● **TASK PROMPT**:
Exactly as they appear, write the lines from the one containing "Task: Select Neutral Pose in the tree" to the final line of the entries, leaving pictures out.

STUDY MATERIAL START

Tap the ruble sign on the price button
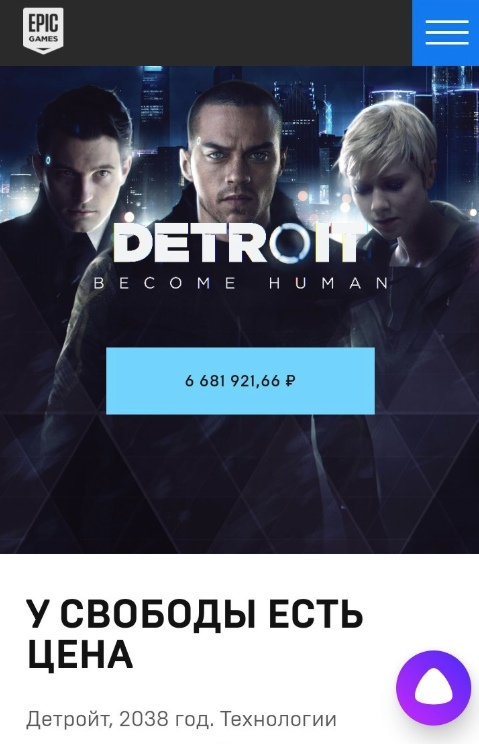 click(x=291, y=381)
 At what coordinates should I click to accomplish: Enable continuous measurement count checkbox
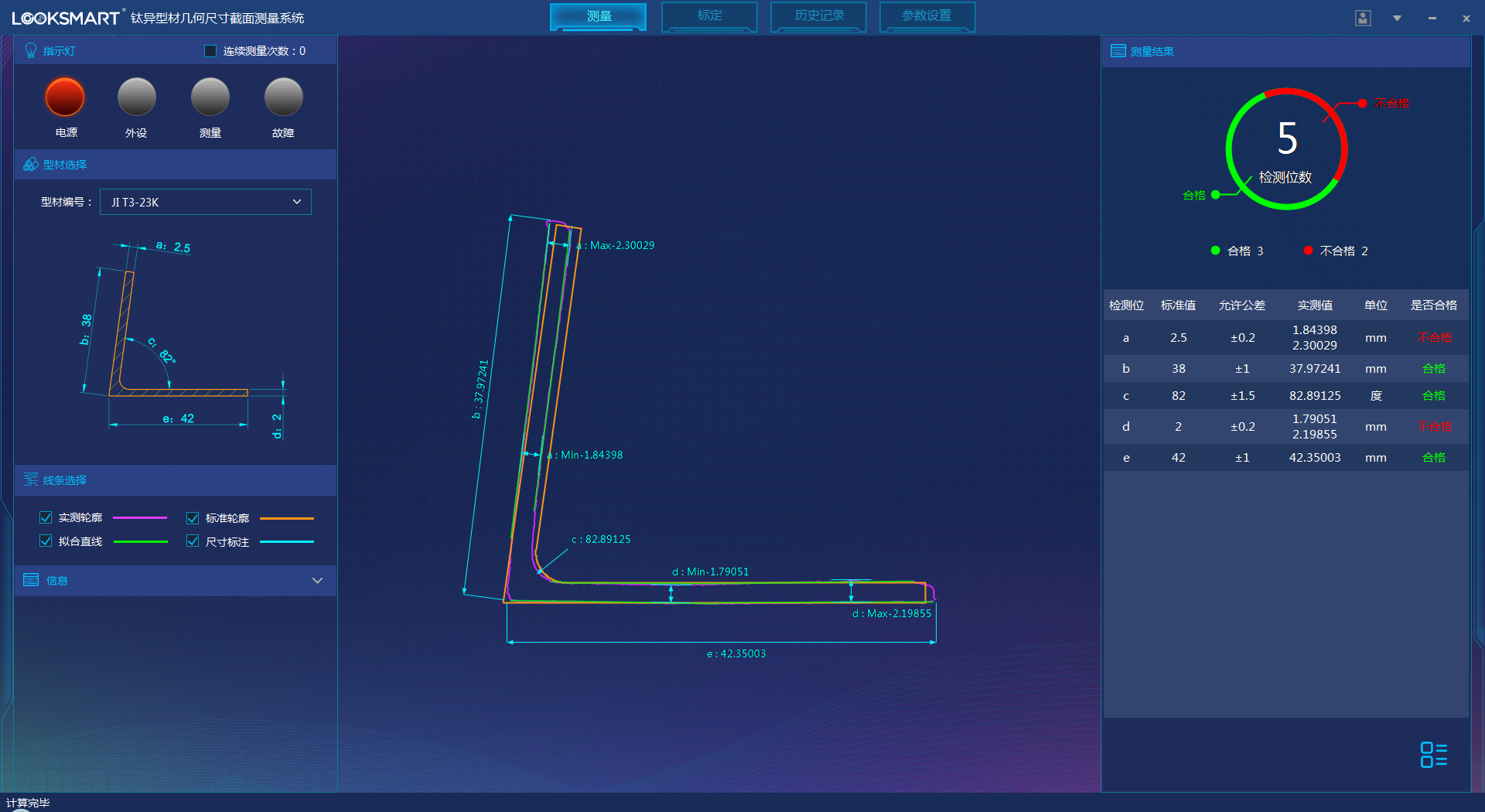(x=210, y=51)
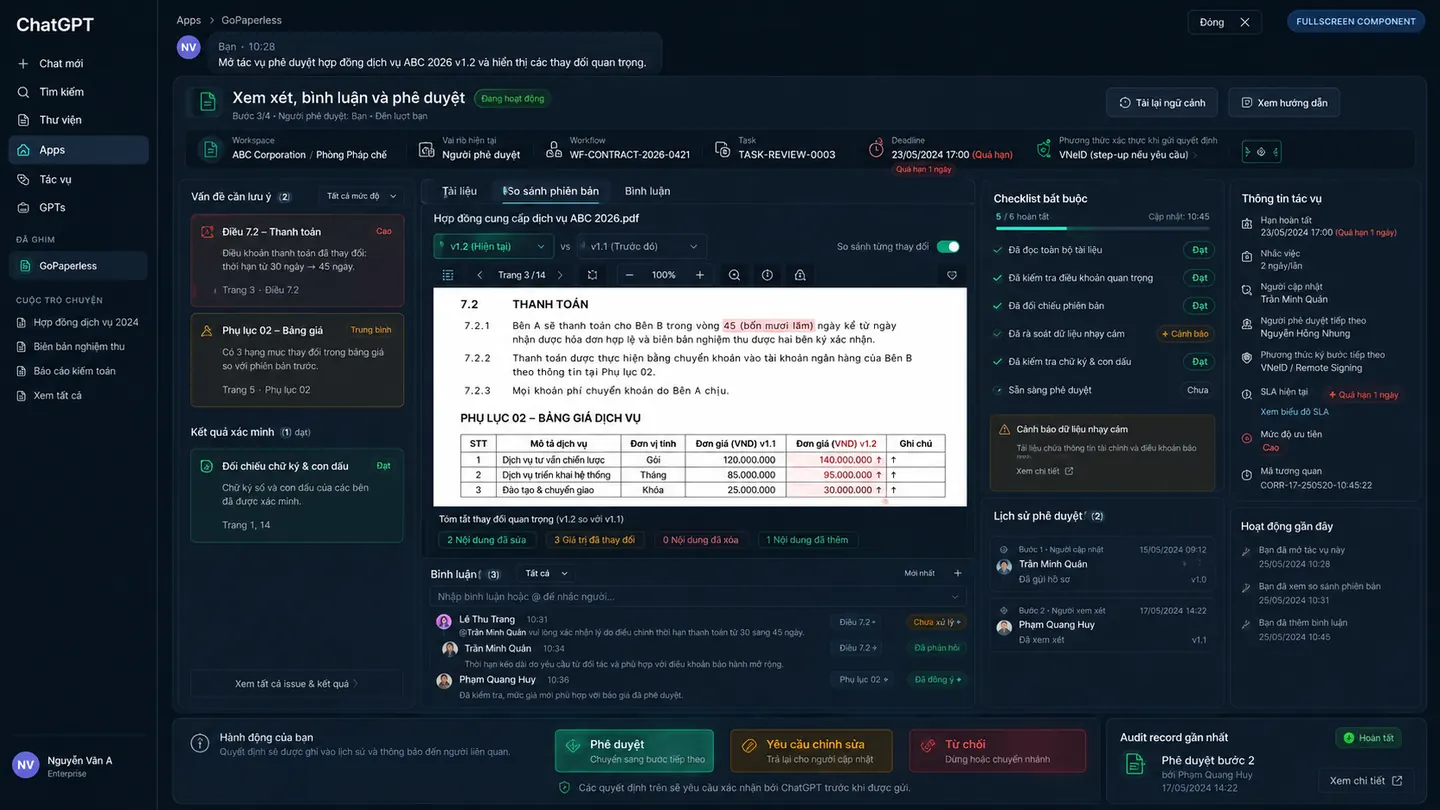Image resolution: width=1440 pixels, height=810 pixels.
Task: Toggle Đã rà soát dữ liệu nhạy cảm checkbox
Action: point(998,334)
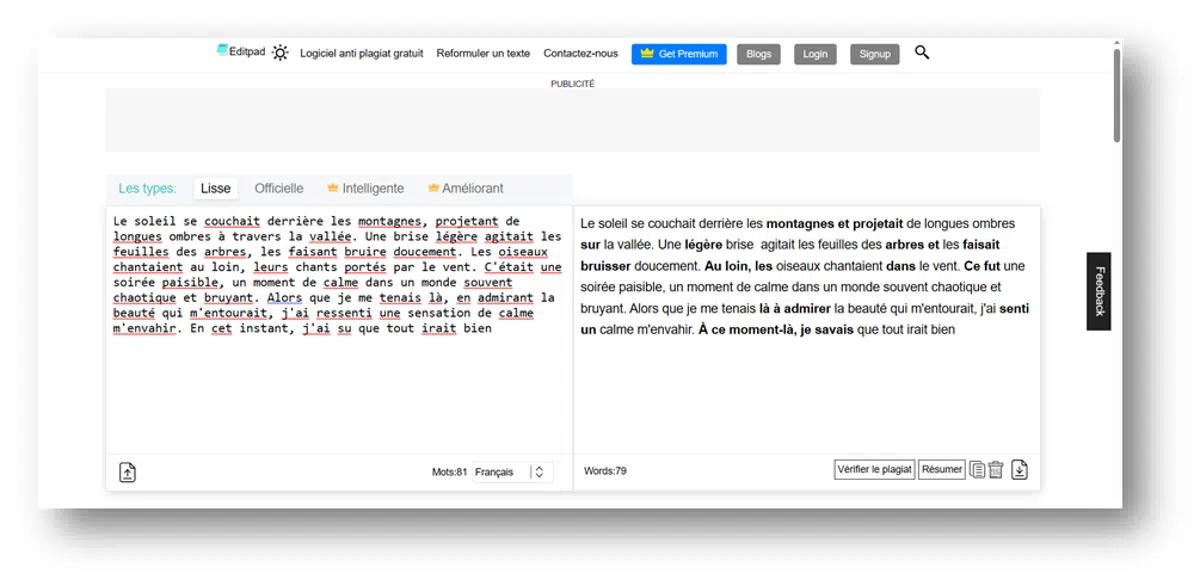Open Logiciel anti plagiat gratuit menu

[362, 53]
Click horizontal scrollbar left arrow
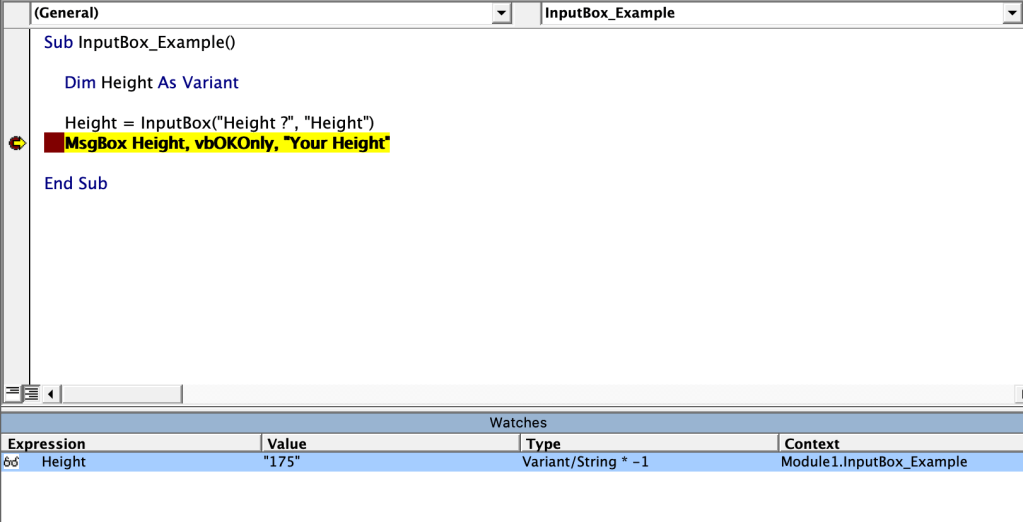1023x522 pixels. click(x=51, y=393)
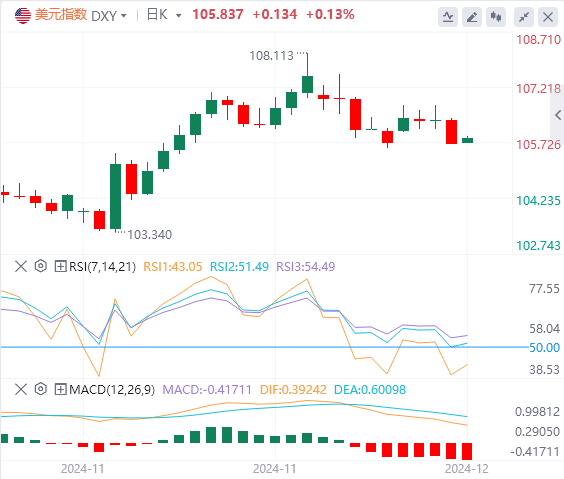Viewport: 564px width, 479px height.
Task: Click the MACD(12,26,9) label
Action: point(112,389)
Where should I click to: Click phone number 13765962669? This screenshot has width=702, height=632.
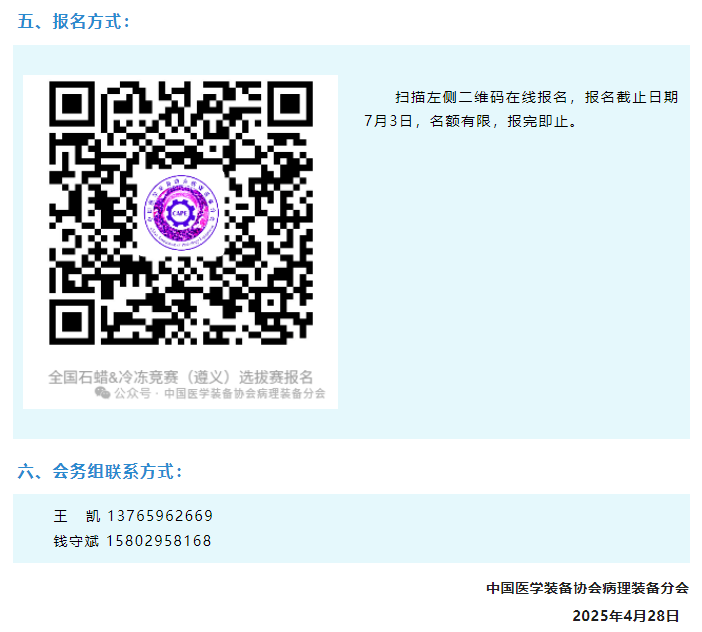tap(160, 516)
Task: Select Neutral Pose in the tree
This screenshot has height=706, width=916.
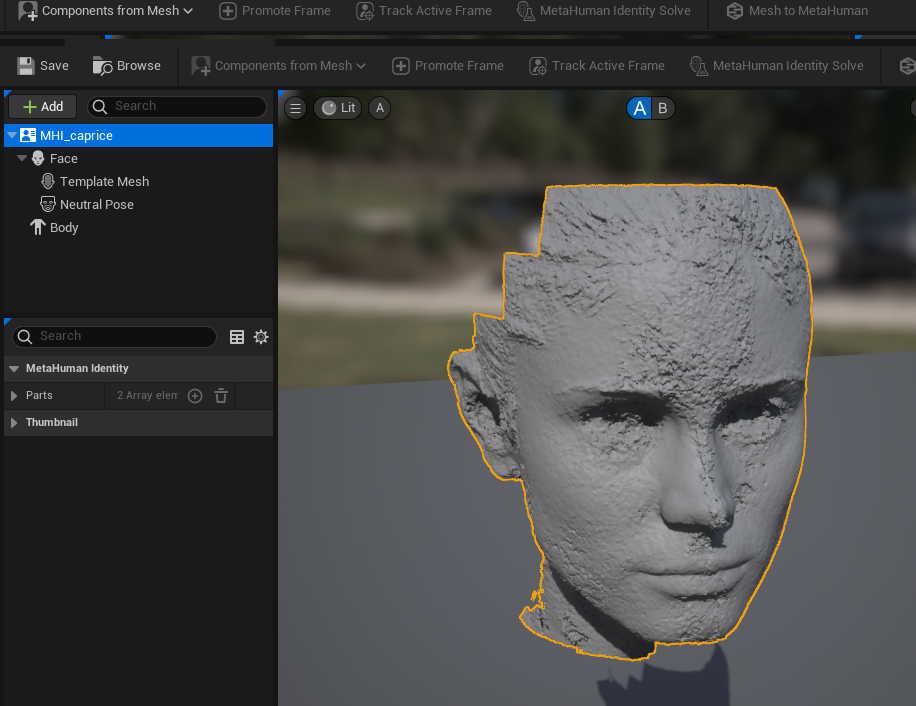Action: (96, 204)
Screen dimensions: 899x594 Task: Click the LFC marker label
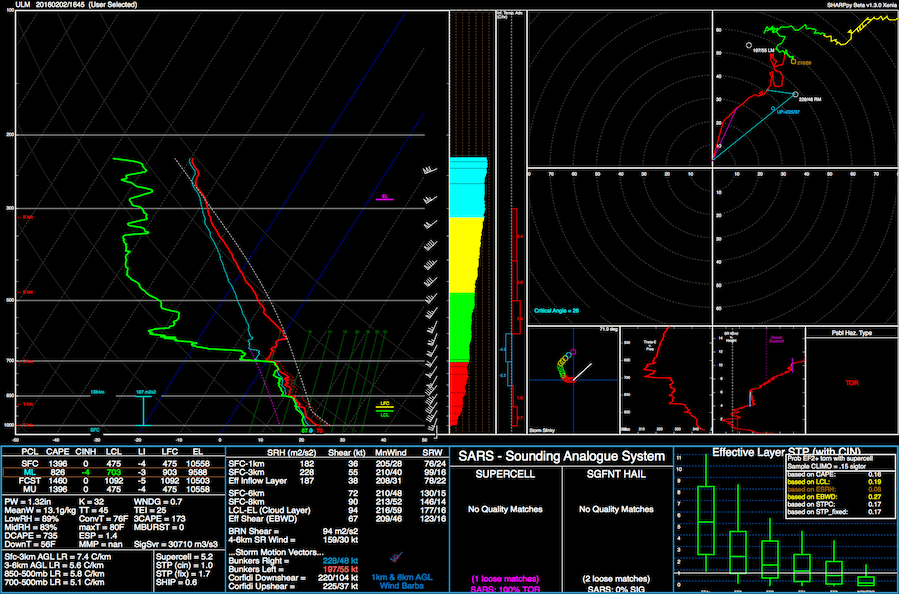point(385,403)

STUDY MATERIAL END

● **YOUR SOLUTION**:
Task: Select Neutral Pose in the tree
This screenshot has height=706, width=916.
Action: (96, 204)
Screen dimensions: 899x594 Task: Click the LFC marker label
point(385,403)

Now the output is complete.